June 7, 2015 by janem213
I now have 3 super accurate incubators that can take a max of 24 chicken eggs (4 rows of 6) but although they’re very accurate they aren’t good for the actual hatch as they’re so small. So I got a massive incubator (second hand) to use for the hatching. This isn’t my photo but shows the hatching tray at the bottom and the metal incubating trays above.
New it would be £500+, mine was a lot less but is 8 years old. (OK, I paid £200. Just as well this is my only real hobby!!) (and after one use the heating coil was broken and cost £40 to replace! Hopefully no more repairs will be needed in the near future.)
Mine also has a separate humidifier so the temperature and humidity are adjustable as required. Here is the spare room looking like a hatchling production line!

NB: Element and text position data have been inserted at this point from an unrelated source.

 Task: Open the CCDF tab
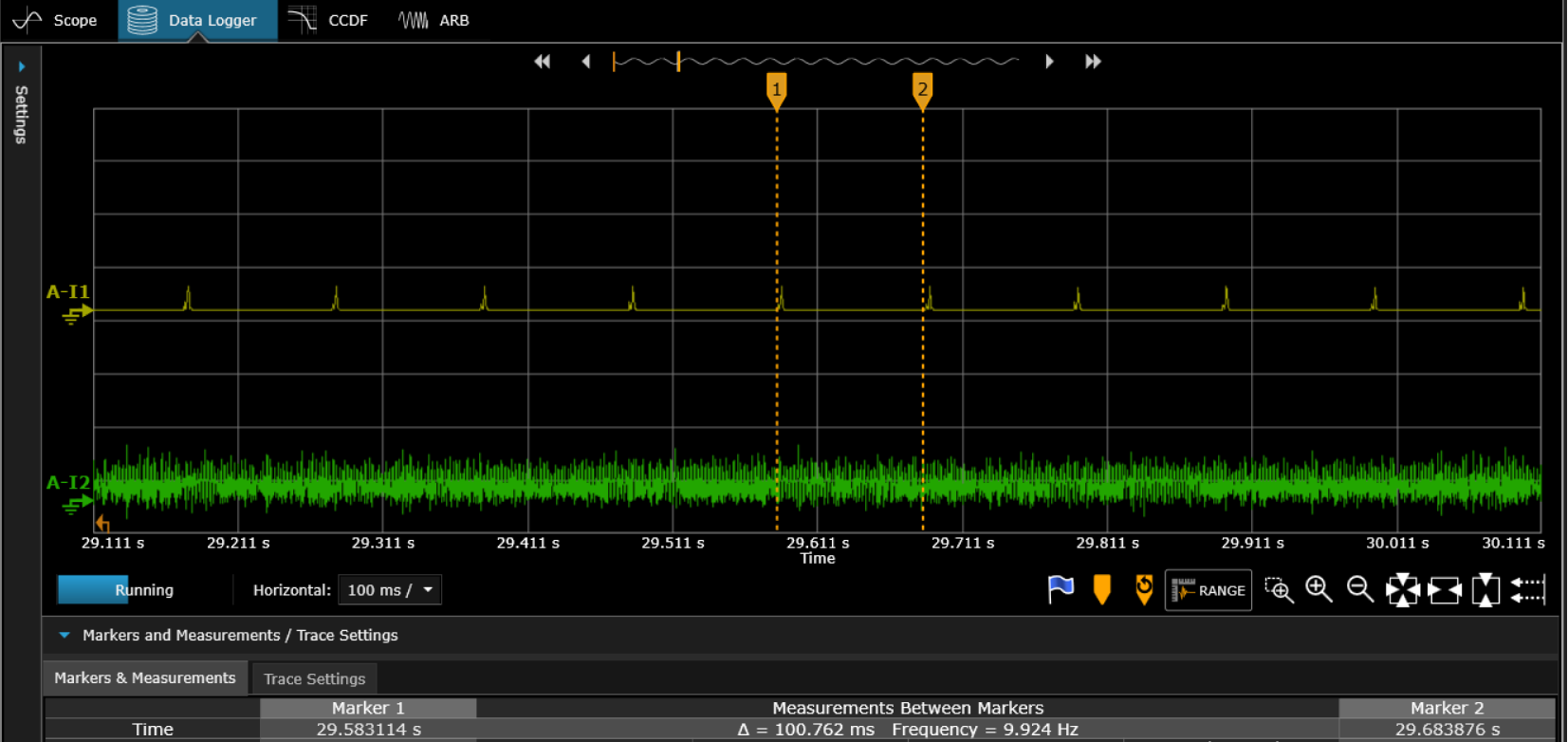329,20
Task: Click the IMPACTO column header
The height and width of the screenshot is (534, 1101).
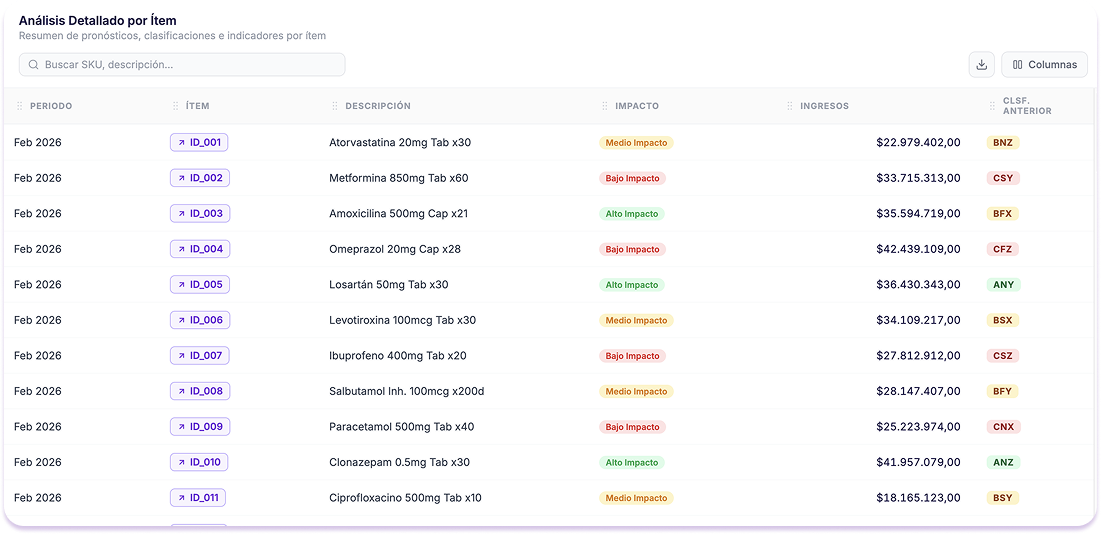Action: tap(637, 106)
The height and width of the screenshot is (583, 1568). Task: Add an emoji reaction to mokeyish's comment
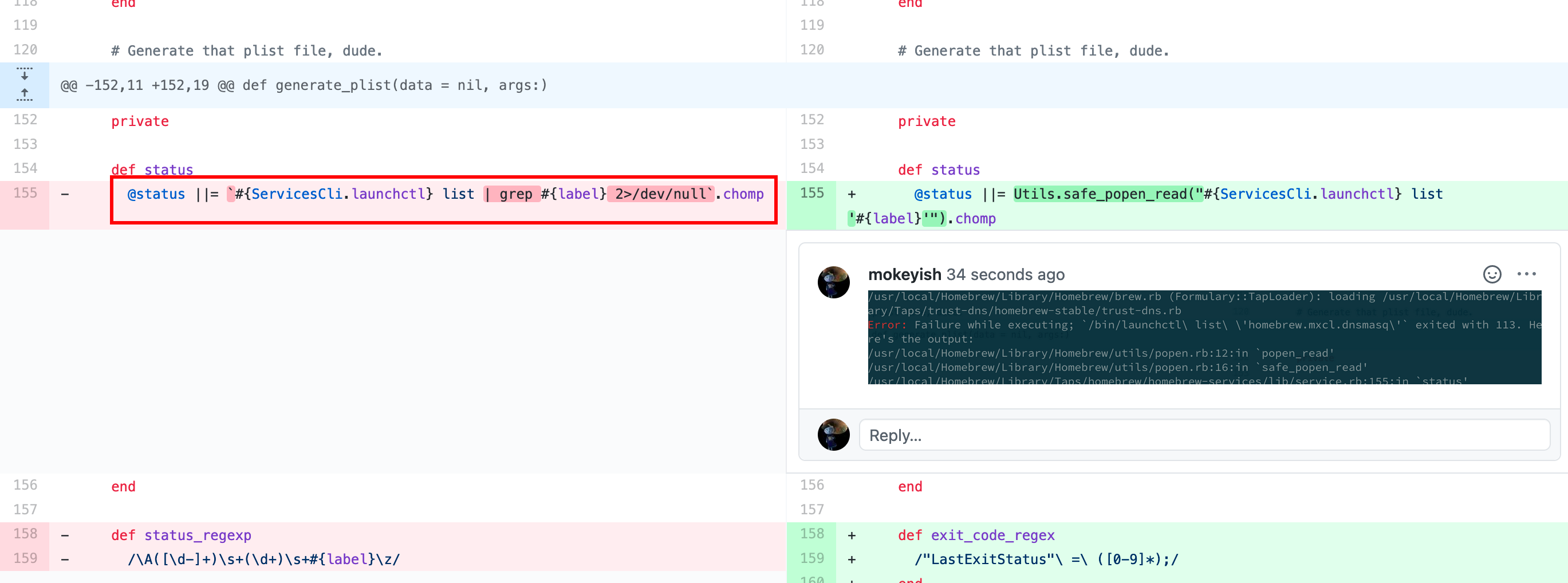[x=1492, y=274]
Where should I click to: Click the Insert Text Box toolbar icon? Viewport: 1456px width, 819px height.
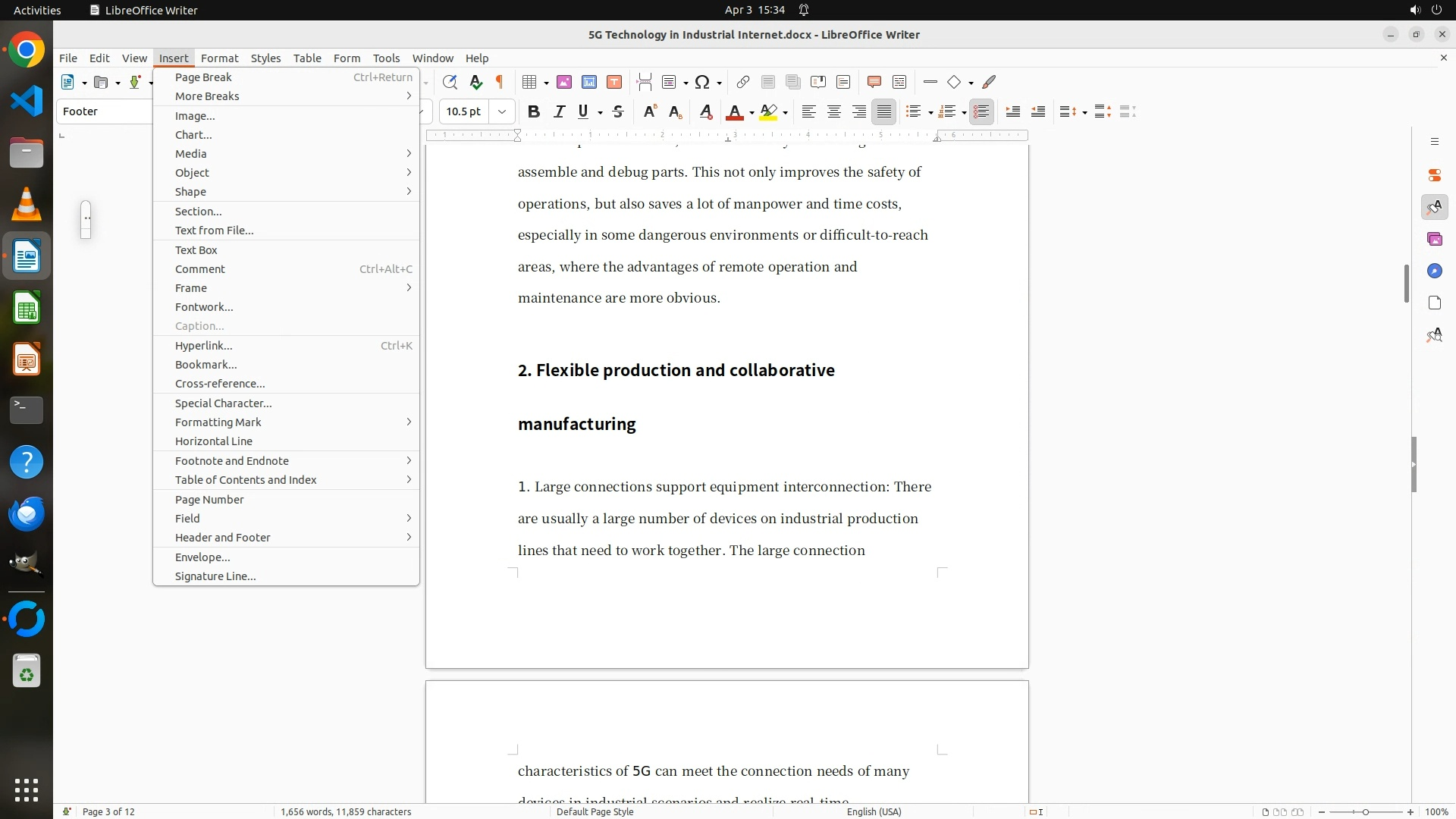click(614, 82)
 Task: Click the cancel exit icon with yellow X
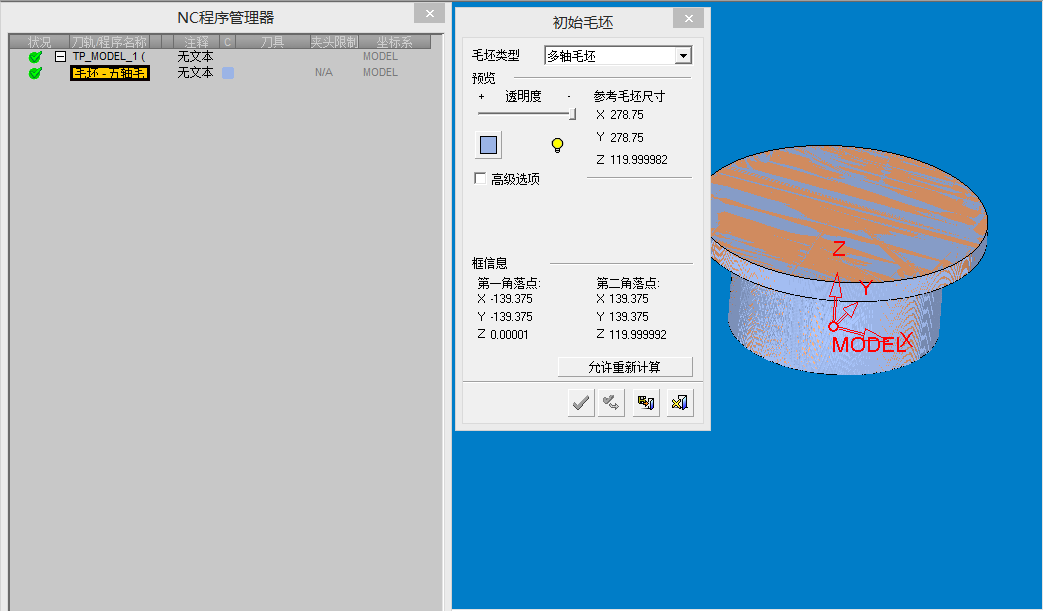pos(679,402)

The humidifier is the blue apparatus at the back to the right of the hatcher.
For the first hatch I put 8 JG eggs in the hatcher and left 8 in the incy. 7 of each 8 hatched : ) The hatcher was marginally better – it’s 8th egg had pipped but at the wrong end (not the hatcher’s fault) and didn’t hatch; the incy’s 8th egg did not even pip. And here’s the results:
1st chicks (last post)
1st duckling (next post)
Giant geese hatching soon – hopefully the hatcher will come into its own for them, will be lovely for the goslings to have proper room to hatch.
Also, with the size of the hatcher there would be the possibility of using it as an incy for giant sized eggs such as emu, rhea or ostrich : ) *If* I can find someone who will definitely have the hatchlings when very young I would like to hatch some emus, maybe next year (baby emus are huge and would quickly become unmanageable here). The other issue is the length of incubation – rheas take 35-40 days, ostriches 40-42 and emus 52-62, so it would be out if action as a hatcher for some time.